* **Brief**
How many of the lines below contain the word "field"? Reply with the count alone.

**** Records for the task

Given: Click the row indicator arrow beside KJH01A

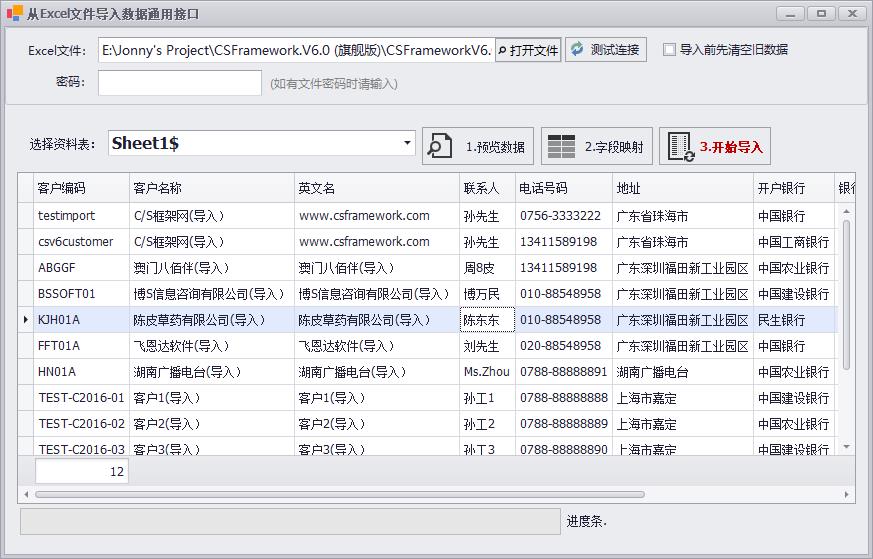Looking at the screenshot, I should pos(26,320).
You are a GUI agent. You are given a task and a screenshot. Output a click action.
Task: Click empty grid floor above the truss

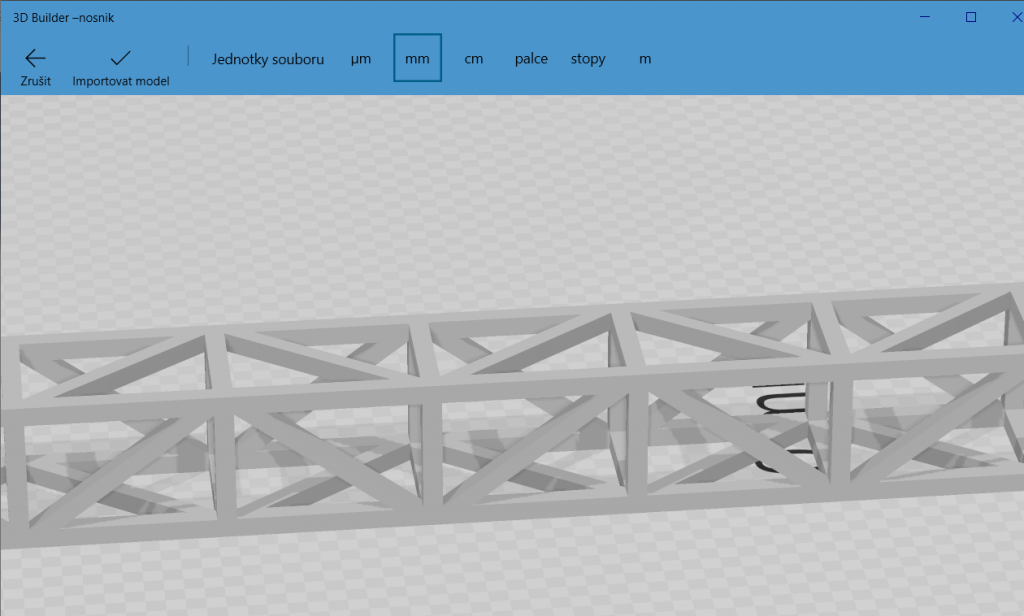(500, 200)

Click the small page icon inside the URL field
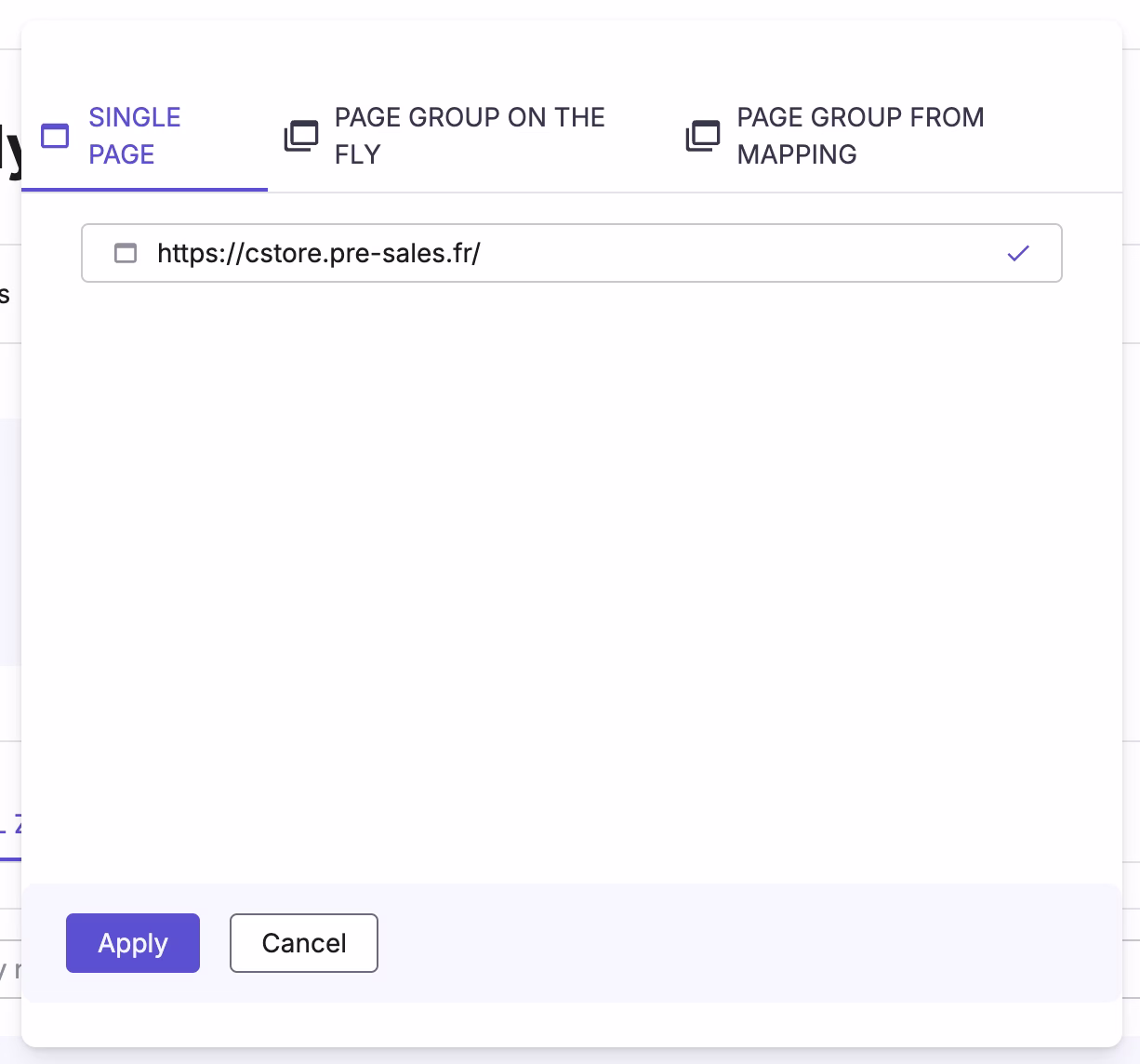tap(126, 253)
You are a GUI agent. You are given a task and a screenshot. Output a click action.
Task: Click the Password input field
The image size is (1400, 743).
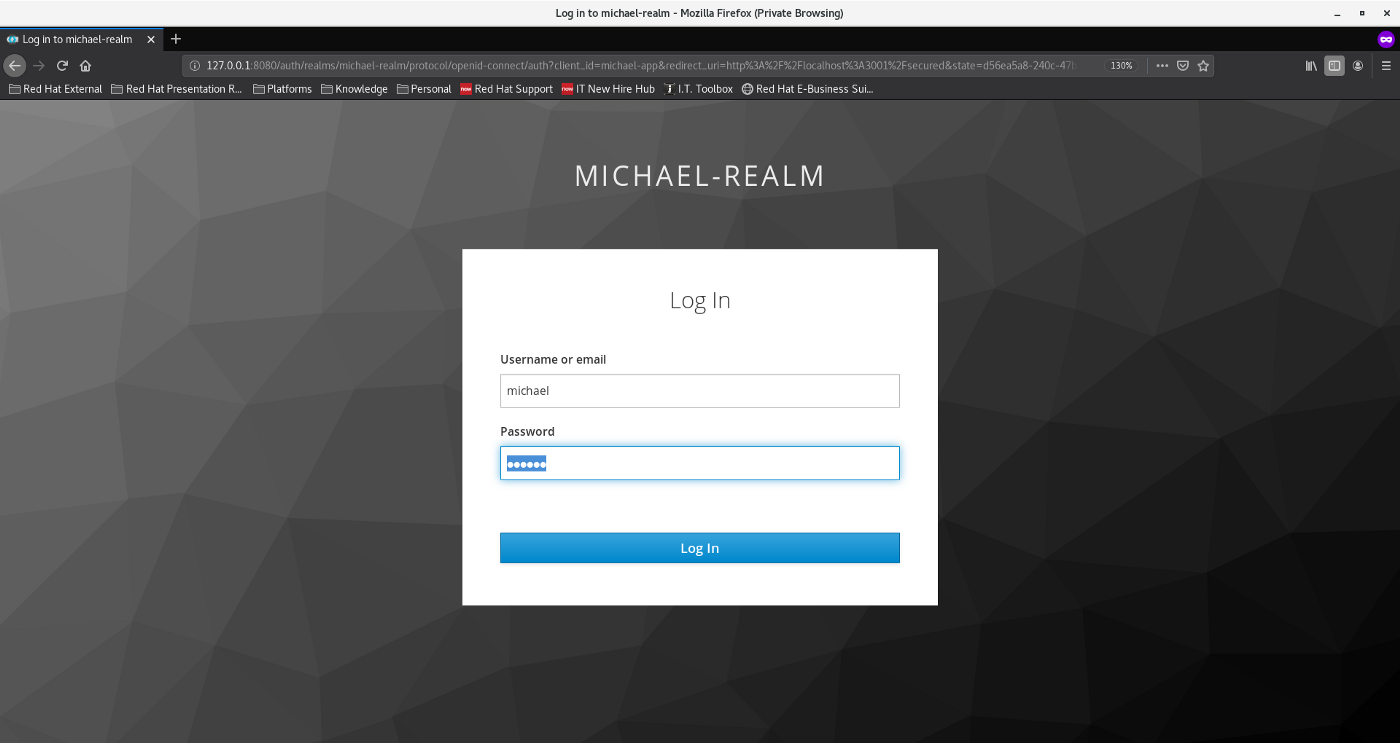(x=700, y=463)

********

* **Written solution**
2